Are there biological reasons for this or is it strictly cultural? I know iced coffee is a thing, but I don’t know if people actively enjoy warm soda more than cold soda.
Iced tea is also very popular, and there are cold chocolate drinks.
Soda drinks are better served cold becuuse if they’re heated it would drive out the carbonation and it wouldn’t really be soda anymore. But I think hot ginger ale is a thing.
So short answer, part cultural and part due to the nature of the drink. Basically I think a drink has to either be hot or cold to be enjoyed. Any room temperature drink is going to be less enjoyable.

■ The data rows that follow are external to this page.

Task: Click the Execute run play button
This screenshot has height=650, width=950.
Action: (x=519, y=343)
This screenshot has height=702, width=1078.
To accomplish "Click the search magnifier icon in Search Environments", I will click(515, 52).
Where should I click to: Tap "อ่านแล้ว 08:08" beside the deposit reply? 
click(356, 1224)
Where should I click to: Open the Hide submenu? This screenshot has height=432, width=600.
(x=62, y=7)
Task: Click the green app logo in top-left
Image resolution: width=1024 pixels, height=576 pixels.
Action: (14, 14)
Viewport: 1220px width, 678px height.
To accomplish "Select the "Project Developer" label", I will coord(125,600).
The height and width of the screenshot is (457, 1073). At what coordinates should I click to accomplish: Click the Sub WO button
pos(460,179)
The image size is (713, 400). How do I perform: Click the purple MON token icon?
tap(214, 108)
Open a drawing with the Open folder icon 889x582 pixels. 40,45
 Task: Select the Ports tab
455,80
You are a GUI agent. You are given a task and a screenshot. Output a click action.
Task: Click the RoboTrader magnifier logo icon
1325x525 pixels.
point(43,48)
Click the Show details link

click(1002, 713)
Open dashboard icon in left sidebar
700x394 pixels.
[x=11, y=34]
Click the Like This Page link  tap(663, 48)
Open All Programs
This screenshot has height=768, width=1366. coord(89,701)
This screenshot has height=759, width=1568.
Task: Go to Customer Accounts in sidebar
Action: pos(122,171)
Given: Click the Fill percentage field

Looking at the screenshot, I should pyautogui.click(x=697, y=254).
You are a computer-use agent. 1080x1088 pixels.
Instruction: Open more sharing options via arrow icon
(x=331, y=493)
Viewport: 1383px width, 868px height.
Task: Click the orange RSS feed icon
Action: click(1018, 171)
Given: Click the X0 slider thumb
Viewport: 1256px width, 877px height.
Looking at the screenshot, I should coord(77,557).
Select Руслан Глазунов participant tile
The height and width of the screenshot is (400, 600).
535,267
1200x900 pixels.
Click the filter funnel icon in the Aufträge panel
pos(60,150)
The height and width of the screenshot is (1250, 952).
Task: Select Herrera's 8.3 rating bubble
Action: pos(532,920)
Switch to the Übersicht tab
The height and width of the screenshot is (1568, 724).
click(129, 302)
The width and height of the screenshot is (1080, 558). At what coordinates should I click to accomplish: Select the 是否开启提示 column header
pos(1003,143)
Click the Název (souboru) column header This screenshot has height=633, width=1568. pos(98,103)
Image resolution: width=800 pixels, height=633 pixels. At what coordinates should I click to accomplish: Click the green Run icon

The exception to this is drinks with complex and subtle taste - fine red wines, some fine beers. But that exception reinforces your basic thesis, because in these cases we don’t want the distraction of the (usually enjoyable) extra sensory stimulation from being hot or cold.
Some beer, say if you’re having a pint of Guinness in a British pub, is served at “cellar temperature” between 50-57 F. Warmer than Americans are used to, but not room temp. And even red wine is not supposed to be served at room temp:
@solost is correct: It’s a combination of both cultural preference and beverage profile.
We have a friend from Indonesia who thinks cold water is absolutely awful. We offered her a water from the fridge and she looked disgusted. She grew up with warm water only. Very cultural and based in learned preference while growing up (when taste preferences are formed), this is similar to the beer example.
As far as other beverages, from my marketing work in the juice & drink business, as general rule the sweeter a beverage is the colder people prefer it. Perception of sweetness is directly related to temperature consumed.
For example warm coke taste sickly sweet (to most people). Coldness and carbonation and reduce that perception.
As a rule, cold tends to reduce some of the other flavour notes as well. If you have a cheap white house wine (like they bring in the 1L jug), you may have noticed that your first glass tastes fine, but after you’ve had it on your table through the meal, the last glass tastes really off? That’s because they’re serving cheap wine so they refrigerate it to just above freezing. That temp hides all the off-notes of the flavour.
Similarly, putting ice in scotch or bourbon can also completely change the taste profile (and water them down too), but I leave that debate to the gourmands.
My “biological reason” is that if I’m drinking gatorade or iced coffee, it’s summer and I’m hot and need something cold to cool me down. If I’m drinking hot chocolate, the reverse is true.
One time, when I was a little kid, my family went over to the next-door neighbors’ house for a backyard BBQ. That family had bottles of Dr. Pepper on the table, and one of the bottles bore a label with the serving suggestion that we should try it HOT.
We didn’t, but being presented with the suggestion is one of those weird memories that can stick with a man for half a century.